Mapped Out Money Newsletter by Nick True

You're spending in circles

publishedabout 1 month ago
1 min read

You're spending at least 20% of your monthly income on things that don't matter to you.

Kind of presumptive for me to say, right? But after analyzing mine and Hanna's budget (too many times to count) and coaching hundreds of clients, I can tell you this was true for us and the vast majority of people I work with.

And you're probably not that different.

It reminds me of a study many people know from Mike Michalowicz's book, Clockwork. The basic gist is that without guiding landmarks, people attempting to walk in a straight line will actually end up walking in circles.

We operate from instinctual thinking that makes us want to stay safe, stick to the things we know, and blend in with the herd. We walk in familiar circles, instead of venturing out on a linear path into the unknown.

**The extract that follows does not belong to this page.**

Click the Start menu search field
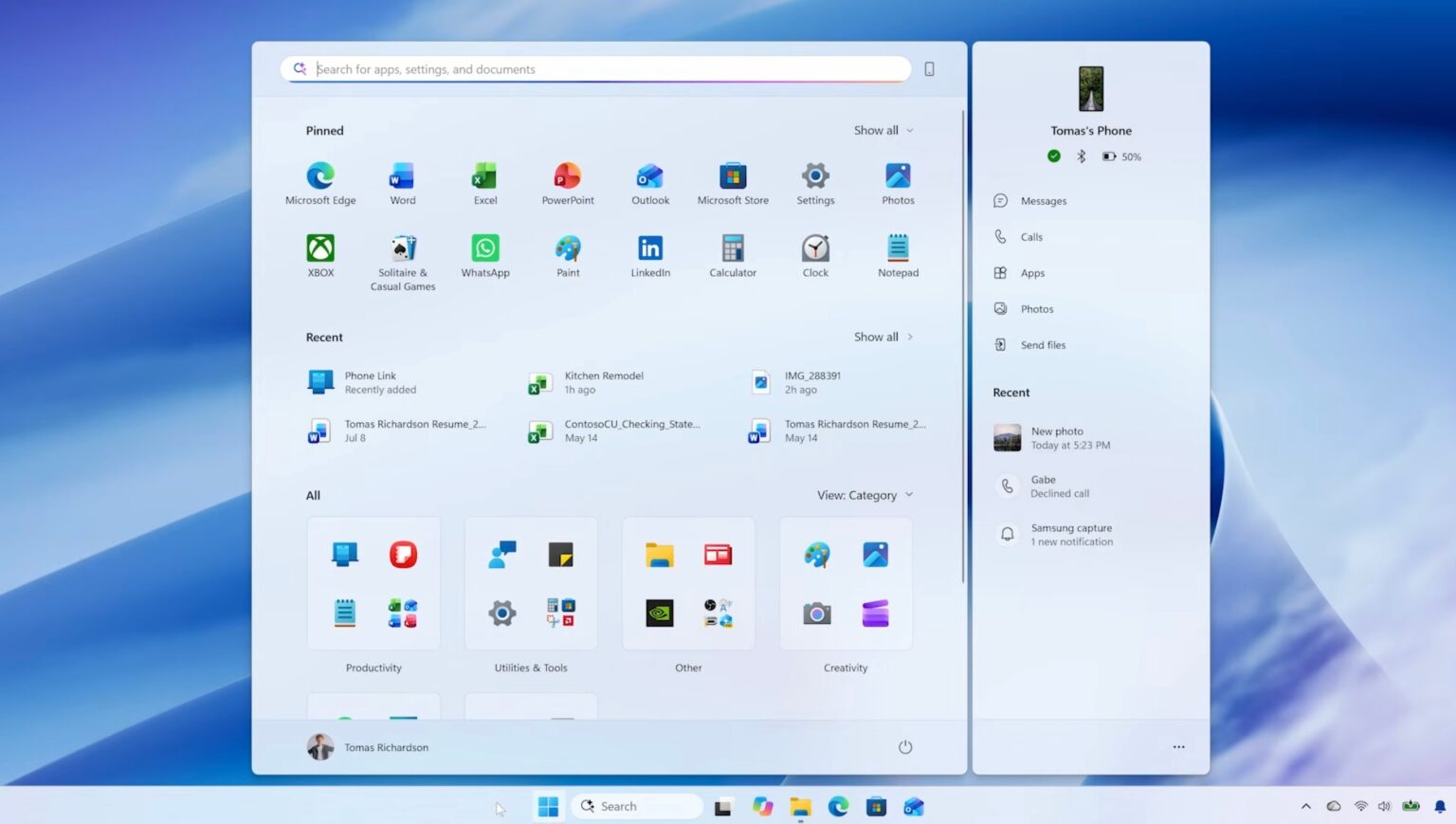Image resolution: width=1456 pixels, height=824 pixels. [x=596, y=69]
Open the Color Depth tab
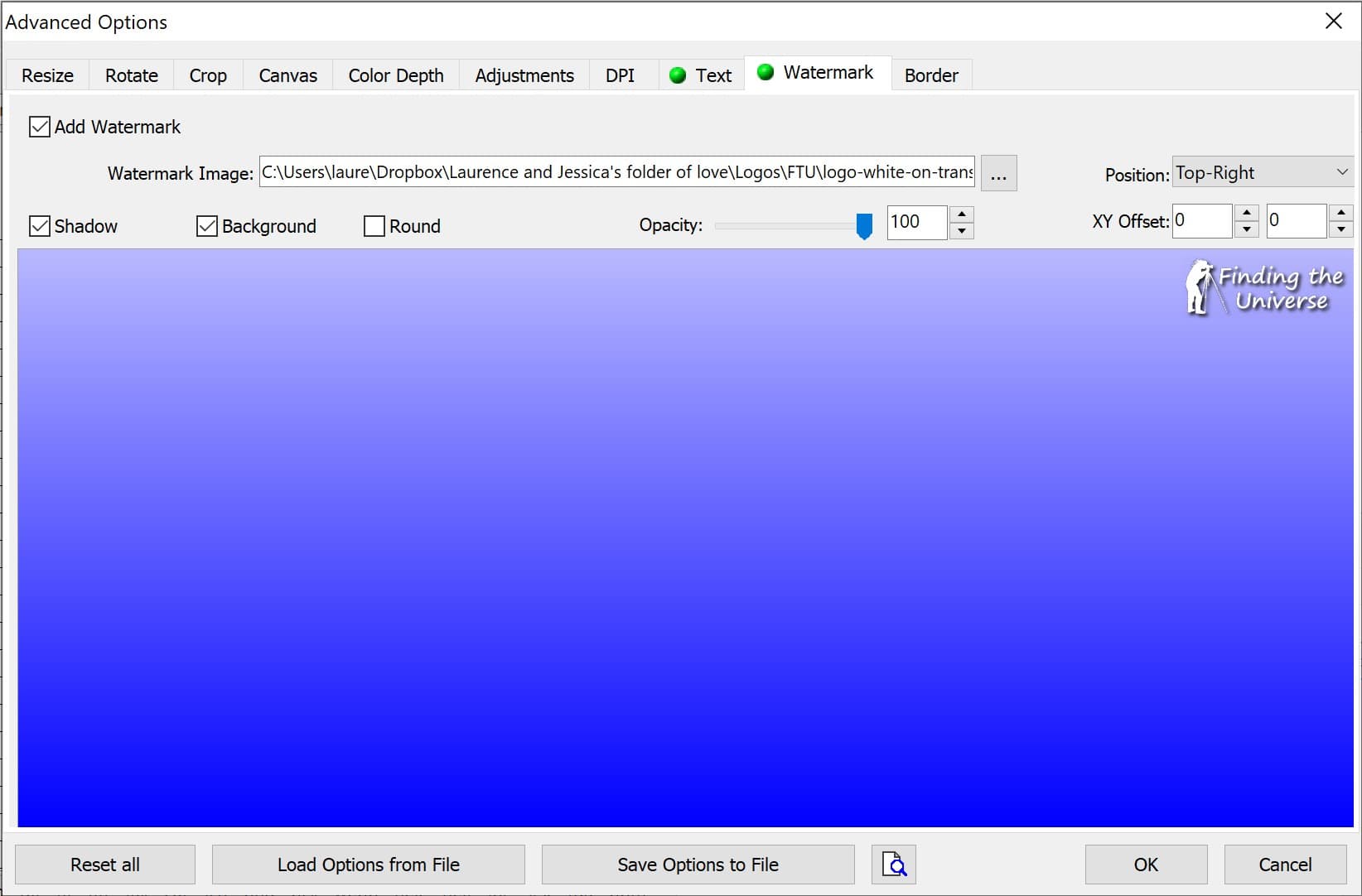The height and width of the screenshot is (896, 1362). 395,75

Your finances are no exception.

Most of us subconsciously shop at the same stores, eat at the same restaurants, upgrade our phones on the same timelines, decide which cars we do and don't like... all based on what we're used to and what we see the people around us doing.

Unless you have guiding landmarks to make your financial decisions conscious - you'll continue walking in the same circles, spending a significant portion of your income on stuff you don't actually care about.

So how do you establish guiding financial landmarks?

Values Based Budgeting

Before you can stop circular spending patterns and start using your money in meaningful ways, you have to figure out what you think is meaningful. You have to spend time identifying your values.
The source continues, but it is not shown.